By DR. BAYNE FRENCH, MD
Although much has been written in English over the years about sugar, I want to throw in my two cents. In my medical training, I was never taught about the detrimental health effects of sugar. But in defense of medical education, I was taught a lot about the human body, diseases, and medicine. What I know about health and nutrition, I learned from chiropractic school, my mother, and my own reading.
Nutritional science is tough. The crux is the difference between association and causality. As a case in point, American male meat eaters have a high rate of heart disease. But is it the meat? Or is it perhaps abdominal obesity, deconditioning, smoking, high sugar consumption, or a myriad of other influences and contributors to inflammation? Food questionnaires and other data-gathering tools are relatively easy, but a true medical experiment like randomized controlled trials is much more involved and expensive.
What about bias and outright duplicity? The Sugar Research Foundation (SRF) funded “research” and Ancel Keys’ famous “research” in the ’50s and ’60s directed outcomes to meet their conclusions—not exactly the scientific method. The detrimental effects of sugar on cardiovascular health were minimized and fat was demonized. These results dramatically changed the landscape of nutritional advice and spawned the high-carb, low-fat dietary recommendations we are still reeling from today.
Dr. John Yudkin, a British physician, warned about sugar’s effects on cardiovascular disease.
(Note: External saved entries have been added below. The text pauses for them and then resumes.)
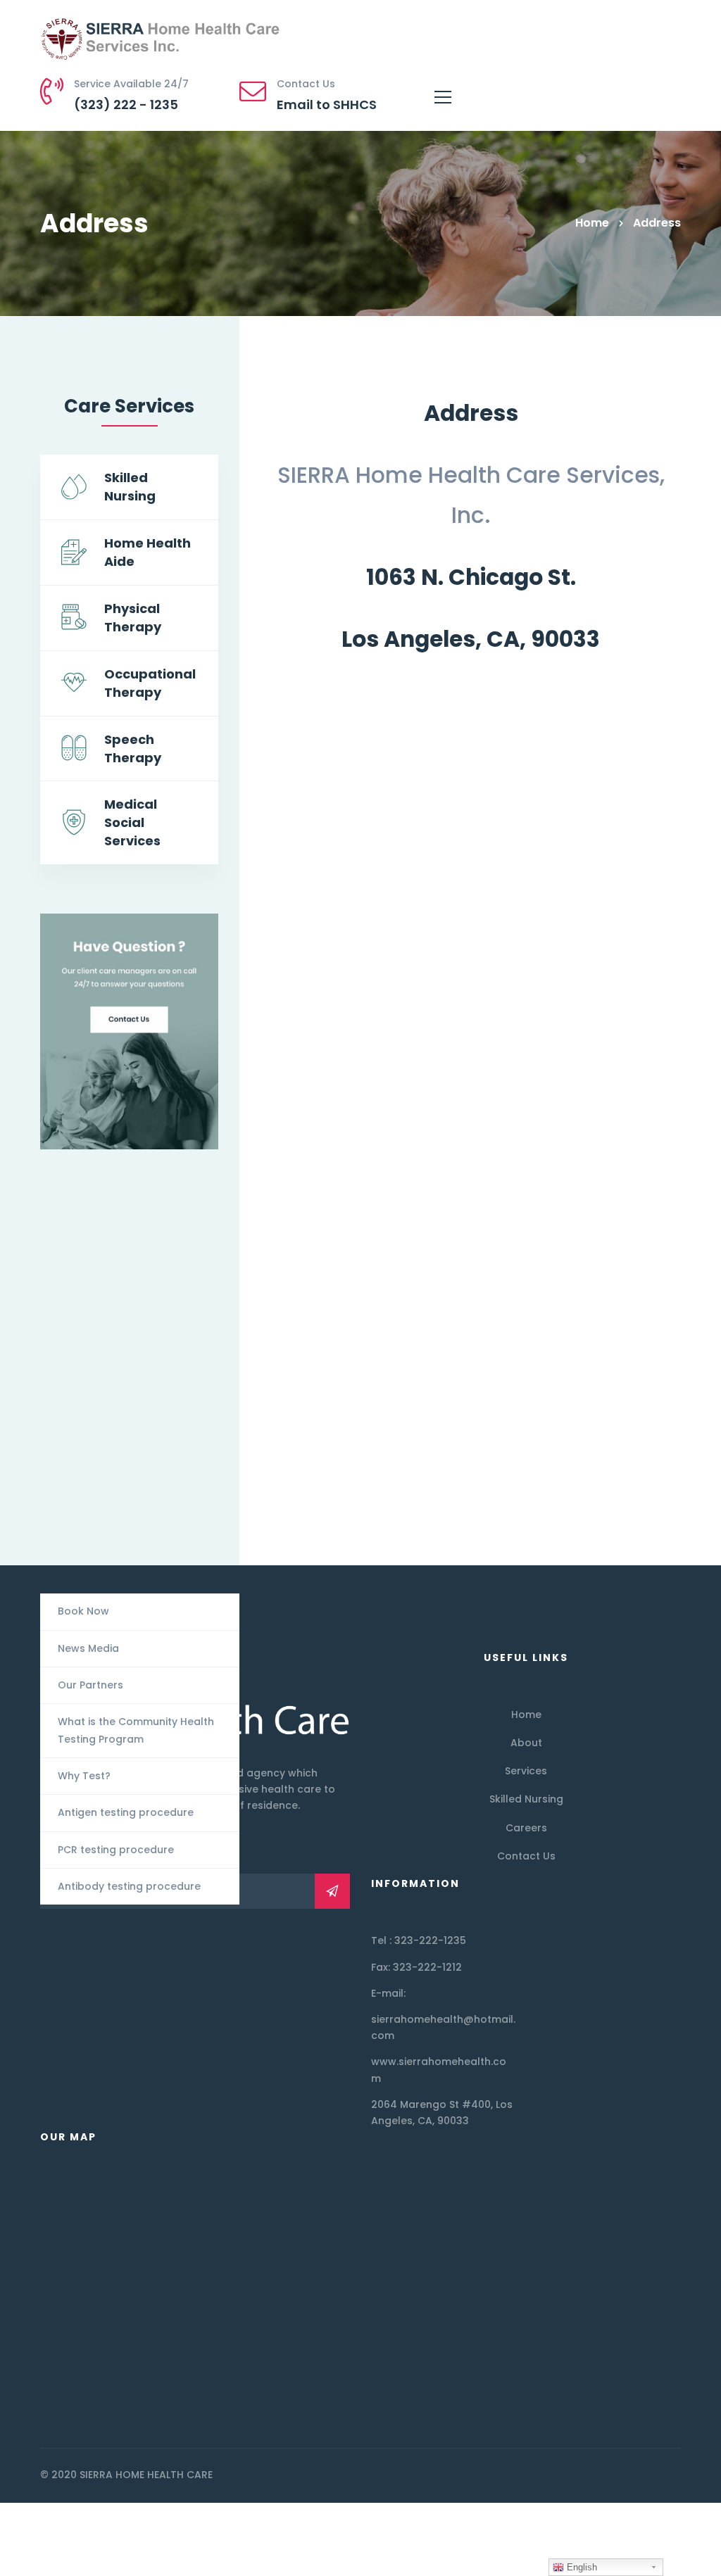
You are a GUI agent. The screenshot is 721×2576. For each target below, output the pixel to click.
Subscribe (332, 1891)
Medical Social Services (132, 822)
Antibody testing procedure (129, 1886)
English (580, 2567)
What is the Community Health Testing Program (136, 1730)
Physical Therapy (132, 618)
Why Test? (84, 1776)
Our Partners (90, 1685)
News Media (88, 1648)
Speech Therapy (132, 748)
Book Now (83, 1611)
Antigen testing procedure (126, 1812)
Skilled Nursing (130, 487)
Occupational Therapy (150, 683)
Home (592, 223)
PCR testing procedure (116, 1850)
He wrote Pure, White, and Deadly in 1972 and urged public health campaigns to focus on sucrose. How many of you have even heard of him? He’s not alone.
There are numerous sources and studies as early as the ’50s focused on sugar’s health detriments. The emerging evidence led the SRF to construct its research and pay Harvard researchers to shift the focus from sugar to fat. That’s enough to raise my blood pressure.
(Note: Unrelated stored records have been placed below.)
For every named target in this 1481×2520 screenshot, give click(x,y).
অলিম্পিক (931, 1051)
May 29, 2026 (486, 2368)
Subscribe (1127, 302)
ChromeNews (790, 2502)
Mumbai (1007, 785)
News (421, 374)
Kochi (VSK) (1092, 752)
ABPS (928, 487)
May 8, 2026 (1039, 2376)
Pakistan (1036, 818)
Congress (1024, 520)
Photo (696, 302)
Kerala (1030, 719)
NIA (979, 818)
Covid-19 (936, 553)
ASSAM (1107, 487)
Tufts University performed research compiling a massive amount of data on sugar-sweetened beverage (SSB) consumption that many feel reflects causality between sugar and obesity, heart disease, type 2 diabetes, and cancer. These findings were published in Circulation in 2015. They report that worldwide, 184,000 deaths per year are directly attributable to SSB consumption: 133,000 from diabetes, 45,000 from cardiovascular disease, and 6,450 from cancer. They concluded the data was “indicating an urgent need for strong global prevention programs.”
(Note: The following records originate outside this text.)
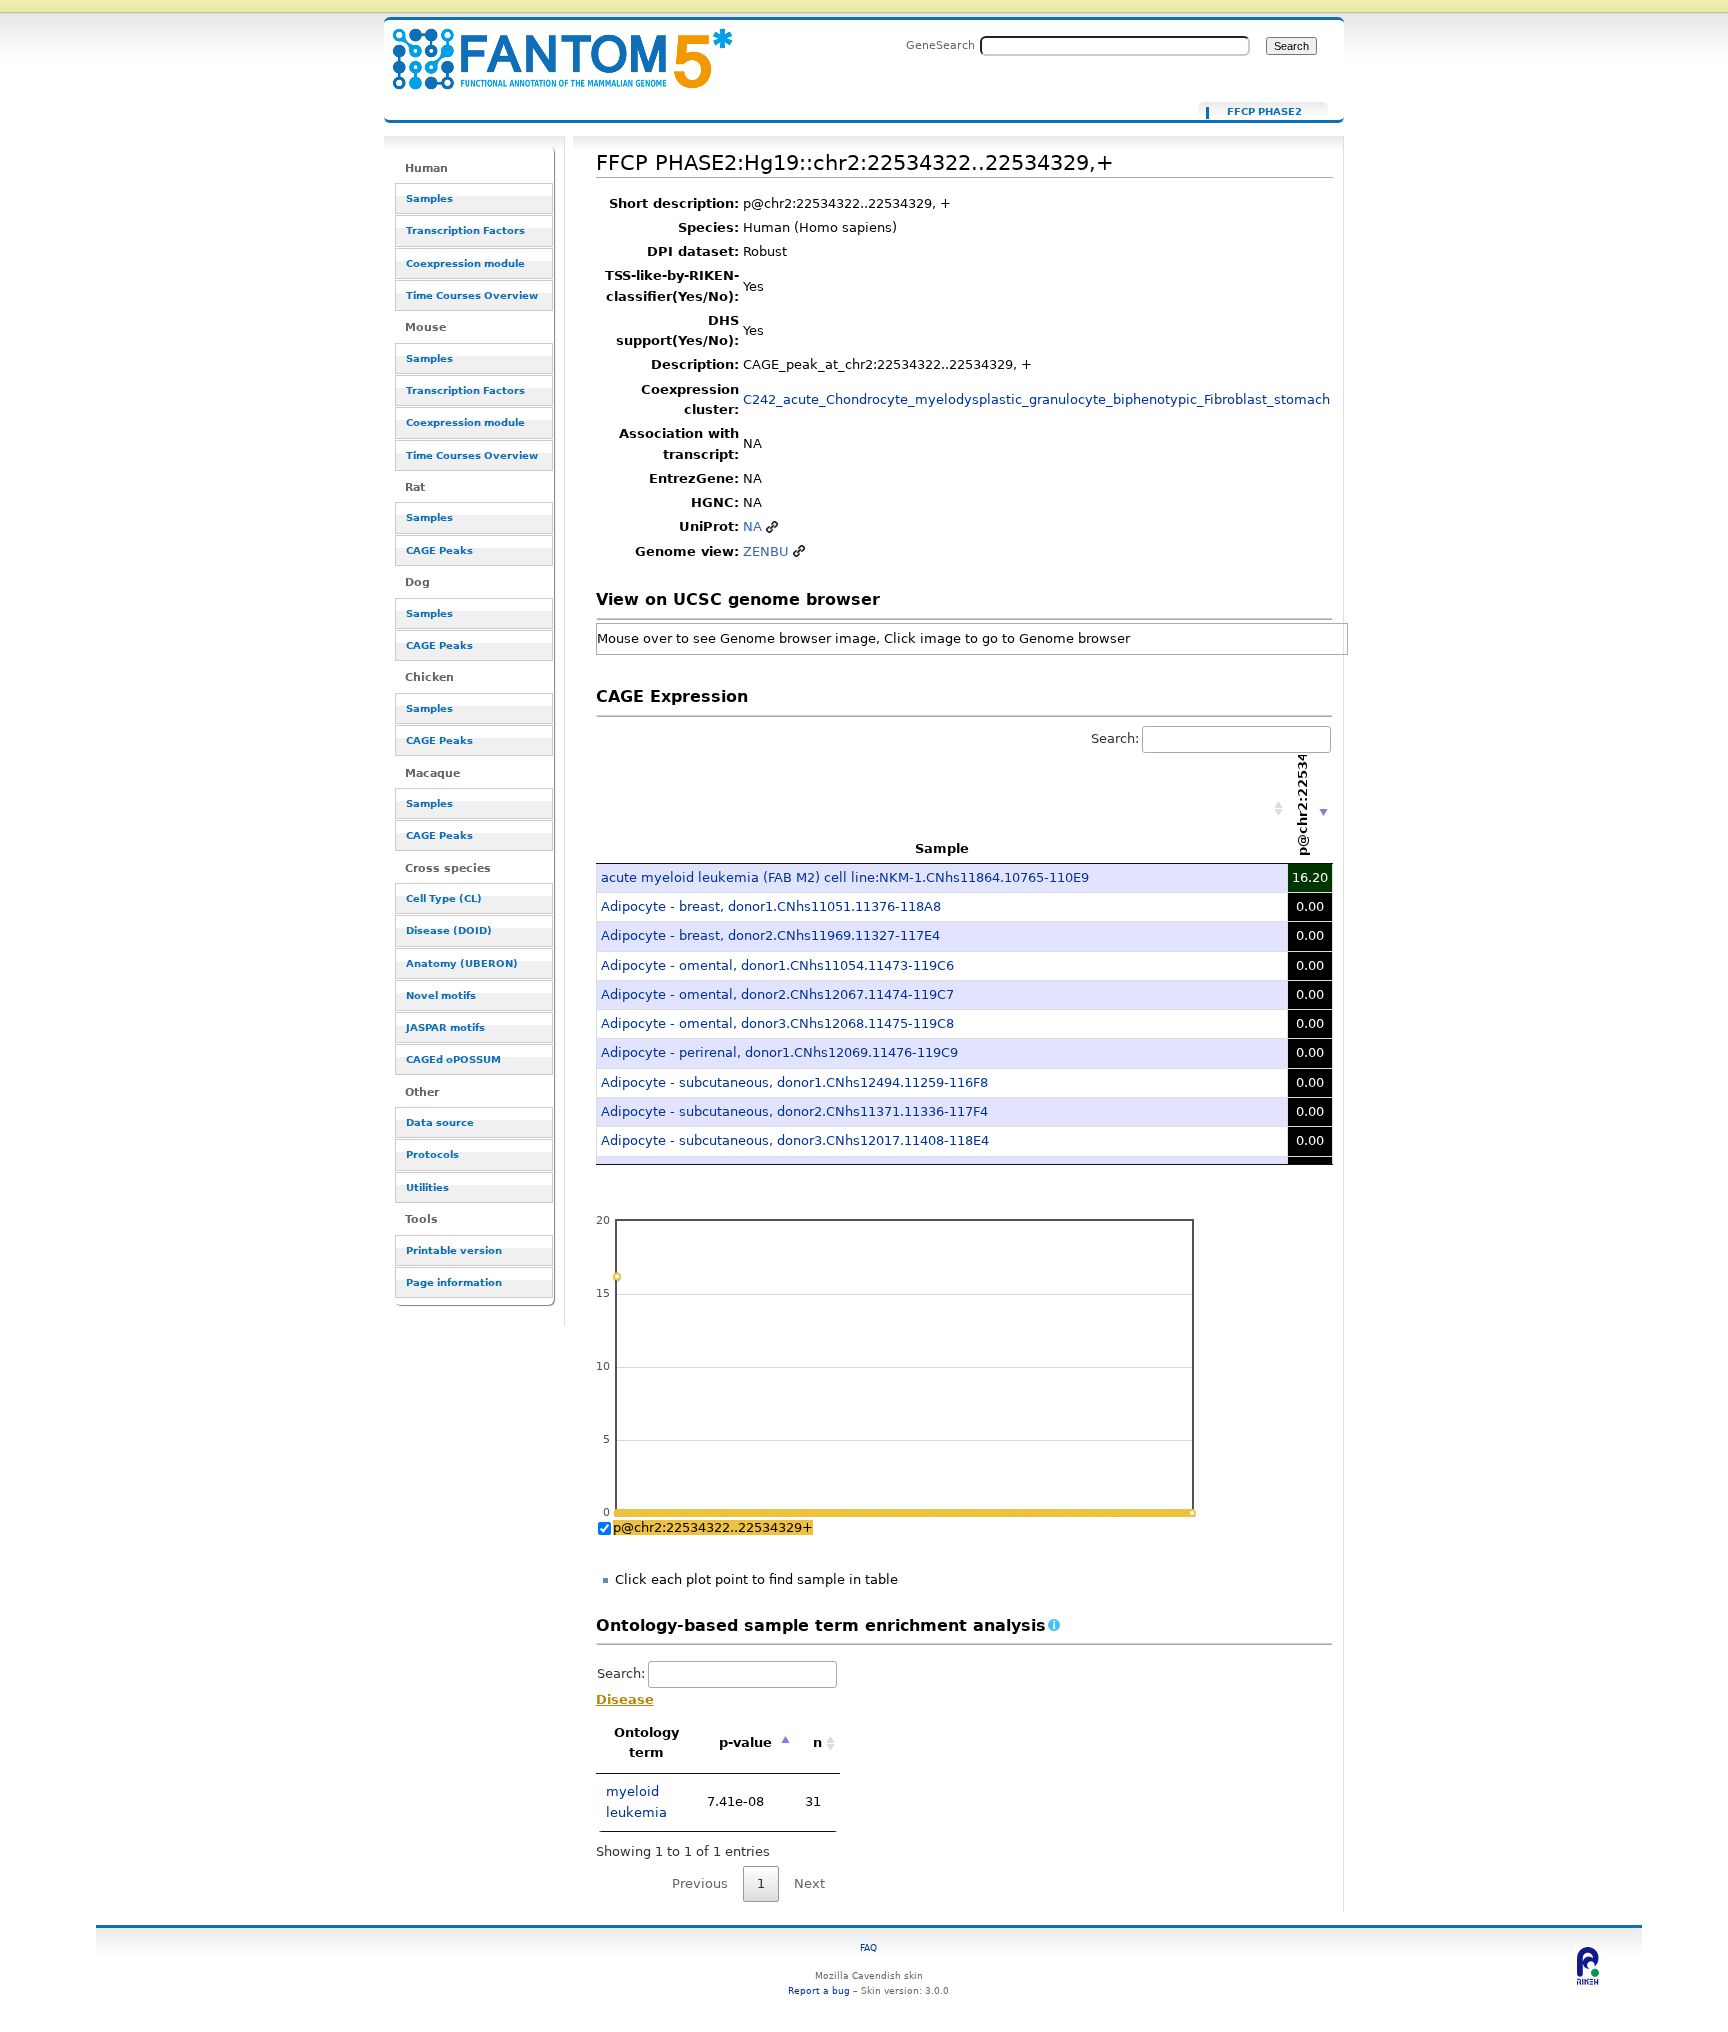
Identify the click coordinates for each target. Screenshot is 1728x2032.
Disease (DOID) (449, 930)
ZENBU (766, 551)
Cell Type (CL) (444, 898)
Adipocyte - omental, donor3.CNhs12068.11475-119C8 (777, 1023)
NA (752, 526)
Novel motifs (441, 995)
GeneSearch (940, 45)
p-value (745, 1742)
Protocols (432, 1154)
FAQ (868, 1947)
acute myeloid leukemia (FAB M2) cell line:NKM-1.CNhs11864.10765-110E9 (845, 877)
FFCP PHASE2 (1264, 112)
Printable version (454, 1250)
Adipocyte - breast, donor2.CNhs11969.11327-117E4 (770, 935)
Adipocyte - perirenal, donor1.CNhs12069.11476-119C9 (779, 1052)
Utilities (427, 1187)
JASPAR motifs (445, 1027)
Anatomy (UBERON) (462, 963)
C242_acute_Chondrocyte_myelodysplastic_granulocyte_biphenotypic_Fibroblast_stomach (1036, 399)
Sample (942, 848)
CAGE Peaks (439, 550)
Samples (429, 198)
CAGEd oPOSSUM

I say stop buying it, stop consuming it. But what is “it”? Soda, of course, and most sports drinks, but I would include juice and milk too. Artificially sweetened beverages must certainly be better, right? Blood pressure going up. Well, maybe in a future article.
True sugar is sucrose, a disaccharide, which is 50/50 glucose and fructose. High fructose corn syrup is 75% fructose. Although all cells in the body can metabolize glucose, only the liver processes fructose, and there is no more potent driver of fat formation (lipogenesis) than fructose. What about fruit? Worry not! Just chew it, don’t drink it.
I enjoy endurance activities and have been accused of some outlandish pursuits replete with suffering and loss of sphincter tone.
Usually, I exercise on an empty stomach, but for races or longer training sessions, I fuel with a complex carb. I know of no head-to-head quality study comparing a more complex carb like maltodextrin to a refined carb like sugar in regard to performance, inflammatory markers, recovery, etc. What is known is that maltodextrin has significantly lower sugar content, and it makes intuitive sense to me that there would be less metabolic perturbation.
As a physician with a great interest in leanness, wellness, and disease prevention, I feel there is absolutely no place for sugar in the achievement of these things. So often I see wiry, lean, high-sugar-consuming outdoor savages with their first heart attack in their 50s. I also commonly see sugar-eating endurance freaks who think the rules of biochemistry don’t apply to them because of their fitness.
These individuals frequently exhibit the classic sugar-eating triad: insulin resistance/prediabetes, low HDL (an independent risk factor for heart disease), and high triglycerides. These are the same results found in obese patients with diabetes and heart disease. So I feel that sugar in all forms should be consumed next to never.